O Brasil hoje está como na música de Enrique Santos Discépolo, traduzida por Raul Seixas: “hoje em dia dá no mesmo ser direito que traidor. Ignorante, sábio, besta, pretensioso, afanador. Tudo é igual, nada é melhor: é o mesmo um burro que um bom professor”. As ofensas desferidas aos cursos de ciências humanas e às universidades públicas em geral encontraram autorização em um símbolo. O machismo, o racismo e o preconceito contra nordestinos encontraram autorização no mesmo símbolo. As pessoas que nutrem esses sentimentos gostam de acreditar neles; lhes agrada terem tais sentimentos. Sem qualquer respeito, solidariedade, ponderação ou sensatez. Digo por experiência pessoal, muitos dos que nutrem tais sentimentos não valorizam o estudo e a ciência, e quando o valorizam usam o seu estudo para exigirem um pronome de tratamento (“Doutor”), para se sentirem superiores, e não porque valorizam o estudo e o conhecimento como um bem em si.
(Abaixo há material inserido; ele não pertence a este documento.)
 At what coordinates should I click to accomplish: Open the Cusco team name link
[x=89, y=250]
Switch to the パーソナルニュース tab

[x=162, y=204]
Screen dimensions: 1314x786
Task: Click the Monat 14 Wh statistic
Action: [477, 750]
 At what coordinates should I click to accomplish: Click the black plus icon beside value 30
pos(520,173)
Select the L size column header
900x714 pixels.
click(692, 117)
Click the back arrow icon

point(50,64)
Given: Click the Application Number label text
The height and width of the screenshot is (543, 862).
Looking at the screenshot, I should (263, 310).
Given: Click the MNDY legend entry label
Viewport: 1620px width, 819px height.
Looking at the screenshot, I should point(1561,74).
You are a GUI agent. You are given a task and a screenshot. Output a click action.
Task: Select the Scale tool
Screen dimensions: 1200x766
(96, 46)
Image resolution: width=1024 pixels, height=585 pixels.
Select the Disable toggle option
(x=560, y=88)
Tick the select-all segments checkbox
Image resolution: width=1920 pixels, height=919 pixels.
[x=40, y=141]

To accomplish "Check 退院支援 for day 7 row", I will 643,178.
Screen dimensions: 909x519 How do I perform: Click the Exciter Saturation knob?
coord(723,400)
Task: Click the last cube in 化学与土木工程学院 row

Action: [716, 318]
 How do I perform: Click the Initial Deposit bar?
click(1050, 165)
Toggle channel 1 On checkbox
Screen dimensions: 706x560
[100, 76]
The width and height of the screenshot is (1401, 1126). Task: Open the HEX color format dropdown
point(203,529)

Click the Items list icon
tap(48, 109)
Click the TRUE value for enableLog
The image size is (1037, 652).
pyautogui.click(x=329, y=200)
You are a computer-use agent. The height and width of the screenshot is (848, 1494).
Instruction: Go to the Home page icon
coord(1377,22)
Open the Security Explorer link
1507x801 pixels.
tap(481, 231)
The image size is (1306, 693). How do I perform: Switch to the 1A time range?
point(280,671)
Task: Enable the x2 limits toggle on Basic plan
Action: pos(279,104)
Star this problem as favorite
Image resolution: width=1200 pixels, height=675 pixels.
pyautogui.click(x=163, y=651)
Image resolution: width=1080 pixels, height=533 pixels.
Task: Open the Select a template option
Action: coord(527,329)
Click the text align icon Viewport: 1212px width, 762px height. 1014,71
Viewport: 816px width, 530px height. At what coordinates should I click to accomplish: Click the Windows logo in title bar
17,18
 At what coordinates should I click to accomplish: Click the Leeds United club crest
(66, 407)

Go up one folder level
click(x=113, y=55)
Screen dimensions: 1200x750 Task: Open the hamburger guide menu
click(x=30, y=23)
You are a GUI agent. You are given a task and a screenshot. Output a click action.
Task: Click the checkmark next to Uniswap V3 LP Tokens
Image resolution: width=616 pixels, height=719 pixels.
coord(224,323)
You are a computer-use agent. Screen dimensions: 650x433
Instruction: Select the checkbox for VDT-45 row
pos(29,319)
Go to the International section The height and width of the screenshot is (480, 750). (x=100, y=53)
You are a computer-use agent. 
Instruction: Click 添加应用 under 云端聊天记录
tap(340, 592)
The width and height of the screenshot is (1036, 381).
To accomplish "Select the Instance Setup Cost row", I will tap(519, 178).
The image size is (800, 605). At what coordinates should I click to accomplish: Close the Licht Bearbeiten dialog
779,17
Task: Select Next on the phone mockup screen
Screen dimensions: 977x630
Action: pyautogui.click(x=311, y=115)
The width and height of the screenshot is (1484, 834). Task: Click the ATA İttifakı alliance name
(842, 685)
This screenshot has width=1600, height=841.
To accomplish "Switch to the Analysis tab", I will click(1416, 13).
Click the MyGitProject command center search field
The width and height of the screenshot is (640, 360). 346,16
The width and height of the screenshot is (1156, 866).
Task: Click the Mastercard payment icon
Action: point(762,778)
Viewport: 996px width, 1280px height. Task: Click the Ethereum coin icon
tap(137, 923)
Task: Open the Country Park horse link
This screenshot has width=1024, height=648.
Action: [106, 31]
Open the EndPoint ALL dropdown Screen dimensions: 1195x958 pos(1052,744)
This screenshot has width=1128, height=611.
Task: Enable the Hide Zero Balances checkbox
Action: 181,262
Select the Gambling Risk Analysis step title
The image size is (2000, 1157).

O “mito” dessas pessoas disse que iria “expulsar” médicos do país, e assim o fez com os médicos cubanos. Ao invés de notarem o absurdo dessa atitude, aquelas pessoas disseram: “vai pra Cuba!” O coronavírus veio e desmascarou muita gente, incapazes que são de reconhecer os próprios valores que desde antes da ascensão do “mito” eles vem cultivando: o preconceito, a falta de solidariedade com os mais vulneráveis socialmente, o cinismo e a dissimulação diante dos atos e falas absurdas e desrespeitosas de seu “mito”. Numa palavra, são dotados de uma arrogância burra.

Das pessoas com quem falei poucos tiveram a honradez de intervir ou pelo menos de se solidarizarem diante daquelas ofensas a que nós, estudantes, pesquisadores, professores, fomos submetidos. A maioria dos apoiadores do “mito” endossou o palavrório escarnecedor. Qual foi mesmo o candidato que pautou todo o seu discurso na afronta e na ofensa? Então, por que, agora, os que cegamente o defendem se sentem ofendidos quando são chamados de “gado”? É arrogância exigir respeito? Se for, sou arrogante, admito, desde que se reconheça a etimologia da palavra “arrogare”: tomar algo para si, ser exigente quanto a. E, de fato, precisamos exigir. Respeito!

Eles não querem crer que estão errados. E, de fato, eles não estão errados. Trata-se do caráter deles: dos valores, das crenças, dos desafetos que eles cultivam. Deve realmente ser difícil (ou agradável, caso seja alguém que homenageie torturadores) olhar para si mesmo e reconhecer: “eu sou assim mesmo e defendo uma postura fascista, homofóbica, machista, elitista etc.” Essa postura é a escolha e priorização de uma visão de mundo; a visão de mundo segundo a qual é melhor que pessoas pobres morram do que milionários fiquem um pouco menos milionários.

Mas, isso é só minha opinião. Prefiro a caridade à verdade.